## Problem
Transcribe only part of the material below: the lines from the one containing "Given: Click the Create button" through the one containing "Screen dimensions: 676x533", inclusive, exactly as written.

## Material for the task
▬▬▬▬▬▬▬▬▬▬

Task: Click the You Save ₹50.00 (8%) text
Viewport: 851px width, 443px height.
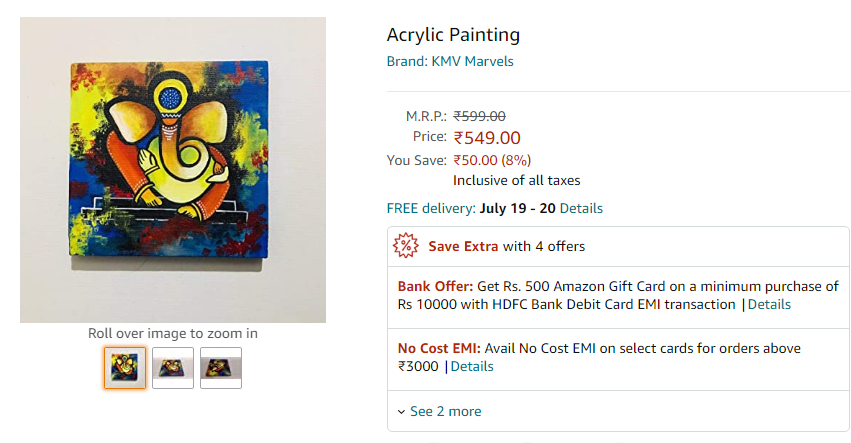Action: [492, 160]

▬▬▬▬▬▬▬▬▬▬

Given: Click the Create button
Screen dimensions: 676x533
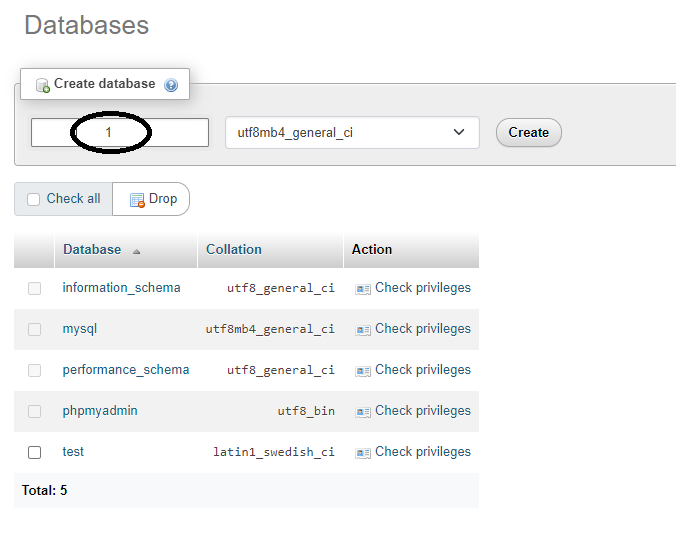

▬▬▬▬▬▬▬▬▬▬

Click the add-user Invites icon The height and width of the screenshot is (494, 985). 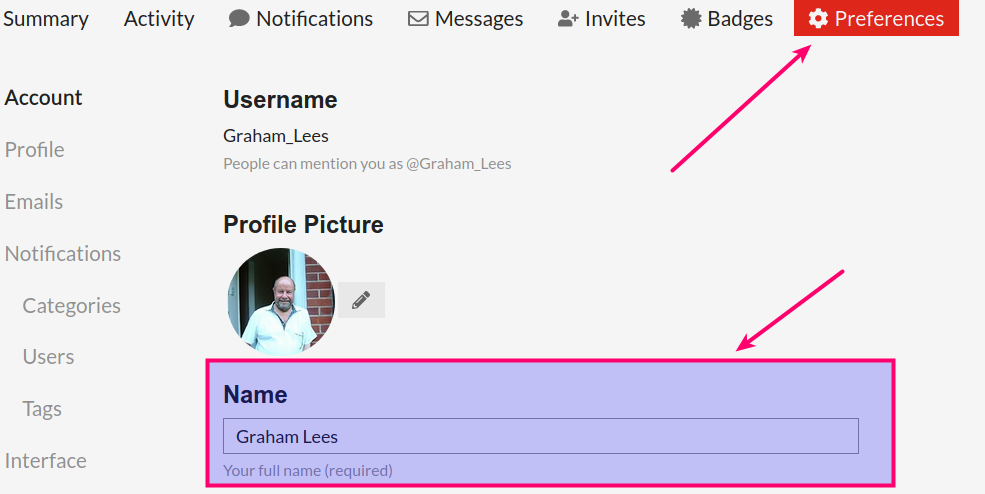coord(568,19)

▬▬▬▬▬▬▬▬▬▬

## Task solution
Given: Click the Create button
Screen dimensions: 676x533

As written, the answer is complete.